L’Okoumé, le Kevazingo, le Padouk… Ces noms riment dans l’entendant des industriels, des exportateurs et des ébénistes du monde entier avec profit, mais ces bois rares, précieux, magnifiques, sont cependant devenus l’emblème du savoir-faire forestier du Bassin du Congo. Mais à quel prix ?
Sous la canopée luxuriante, un risque silencieux s’installe petit à petit : la surexploitation des essences les plus prisées menace l’équilibre écologique de toute une région. À l’ouverture de la conférence RACEWOOD 2025 qui s’est tenue à Pointe-Noire au Congo, le Gabon l’a clairement dit : il est temps de tourner la page d’un modèle extractive épuisé.
Ministre des Eaux et Forêts, Maurice Ntossui Allogo n’a pas mâché ses mots : « nous ne pouvons plus nous contenter d’extraire. » Le message est limpide. Pour espérer un avenir à la filière bois, il faut repenser notre rapport à la forêt.
Une biodiversité commerciale ignorée
Chaque année, ce sont les mêmes essences qui partent vers les ports d’Europe et d’Asie. Pourtant, la forêt regorge d’autres espèces, laissées de côté car méconnues ou jugées trop complexes à transformer. Une biodiversité forestière négligée au profit de standards commerciaux trop étroits.
Le Gabon, pionnier régional en matière de durabilité forestière, plaide aujourd’hui en faveur de la valorisation des essences dites « secondaires » ou « alternatives ». Non pas par nostalgie botanique, mais par nécessité écologique et économique. Moins connues ne veut pas dire moins utiles. Beaucoup d’entre elles présentent des caractéristiques botaniques et esthétiques adaptées à la menuiserie, à la construction ou au mobilier design.

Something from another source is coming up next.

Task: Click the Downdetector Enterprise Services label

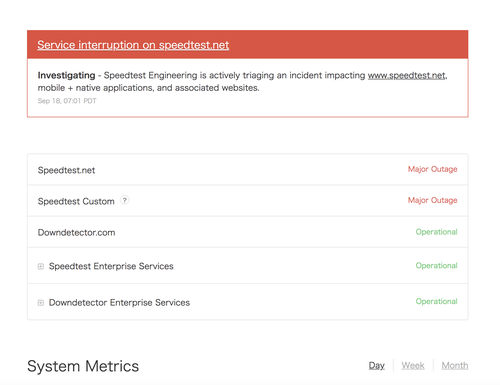Action: click(119, 302)
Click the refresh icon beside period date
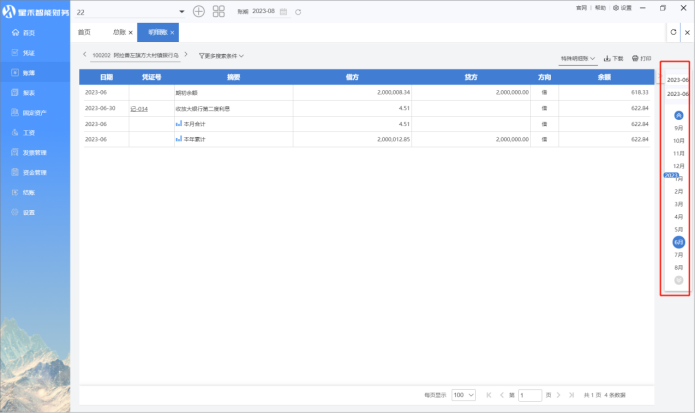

Sortir du cercle vicieux de la demande internationale
Le Kevazingo est désormais sous haute surveillance, classé à l’annexe II de la CITES, après des années de coupes abusives. L’Okoumé, jadis surnommé « l’or rose du Gabon », souffre de la pression continue de l’exploitation et l’exportation. Si rien ne change, c’est toute la forêt qui paiera l’addition : érosion de la biodiversité, perte de services écosystémiques, dérèglements locaux.
En diversifiant les essences exploitées, on relâche la pression sur ces espèces en danger et on donne une chance aux autres de trouver leur place sur le marché. Mais cela demande une volonté politique forte, un accompagnement des industriels, et une campagne de sensibilisation en direction des consommateurs.
Redonner du sens à l’exploitation forestière
Le défi est immense, mais pas impossible. Le Gabon, depuis 2010, a interdit l’exportation de grumes, poussant à la transformation locale. Un geste fort, imité depuis par d’autres pays de la CEMAC. Aujourd’hui, la prochaine étape est claire : il faut aller au-delà de la production brute, favoriser l’innovation locale, et surtout reconnaître la valeur commerciale et écologique de la diversité forestière.
Lors du RACEWOOD 2025, les décideurs ont échangé sur l’impact des nouvelles régulations européennes, comme la RDUE, qui exigent désormais plus de garanties en matière de durabilité. Les pays producteurs n’ont plus le choix : il faut prouver qu’on peut exploiter sans détruire.
Diversifier pour durer
Si l’on veut préserver les forêts du Bassin du Congo, qui abritent l’un des plus grands puits de carbone de la planète, il est urgent de changer de logique. Valoriser les essences méconnues, c’est sortir du piège de la monoculture forestière et bâtir une économie plus résiliente.
Ce changement de paradigme, amorcé par le Gabon, mérite d’être amplifié. Il suppose une nouvelle culture forestière, où la rareté ne serait plus une opportunité de profit, mais un signal d’alarme.
Le message de Maurice Ntossui Allogo est clair : l’Afrique centrale ne veut plus être un simple fournisseur de matières premières. Elle veut transformer, innover, protéger. Et surtout, choisir un développement qui n’épuise pas les générations futures.